Pek likes that Inner City Farms displaces produce for more than 50 families and eight restaurants that would be transported from afar, grows its food organically, farms by hand and provides city dwellers the opportunity to learn about farming.

“There’s a tangible impact,” Pek said. “Whereas if I donate to a power plant that’s already being built, I don’t really know necessarily if I’m offsetting anything because that was already being constructed or is already running.”

Farm manager Ahmed Amlani felt “shocked” Pek proposed the $500 investment.

“Simon has definitely been the [recipient] of many of my ongoing rants about farming,” Amlani said.

They work in the same office at SFU.

Inner City Farms used Pek’s money to tear up a 750-square-foot backyard in Mount Pleasant, add irrigation, purchase seeds, and kick start an initiative called Real Food for Change that will see Inner City Farms give a share of its harvest to the Oppenheimer Park Community Kitchen, one of the Downtown Eastside Community Kitchens.

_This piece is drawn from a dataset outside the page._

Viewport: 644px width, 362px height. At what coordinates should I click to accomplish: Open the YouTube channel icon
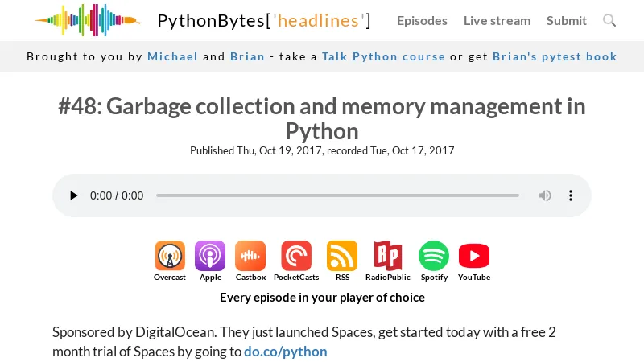click(x=474, y=257)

The Oppenheimer kitchen will use the veggies in its Tuesday soup in the park program.

“Inner City Farms is this crazy experiment,” Amlani said. “We have an ethic of what we think a more holistic, healthy and sustainable food system would look like and we’re trying to live it out… We’re very much of the mind that good food, fresh food that is healthy for you — it tastes good and it’s grown in a way that you’re not wrecking the planet — should not be a privilege.”

Amlani grew concerned about carbon programs that offset emissions with projects abroad a few years ago after he read research papers and watched documentaries, including The Carbon Rush, which focuses a critical lens on carbon trading. He says the film reveals how projects initiated by Western companies in the developing world could be culturally and socially disruptive when initiatives weren’t sensitive to local conditions.

“Why don’t we do it the other way around and localize this carbon offset,” Amlani said.
Pek intends to give Inner City Farms another $500 at the end of the summer. He used online carbon offset calculators to estimate the amount he should invest based on his flying history over the last five years.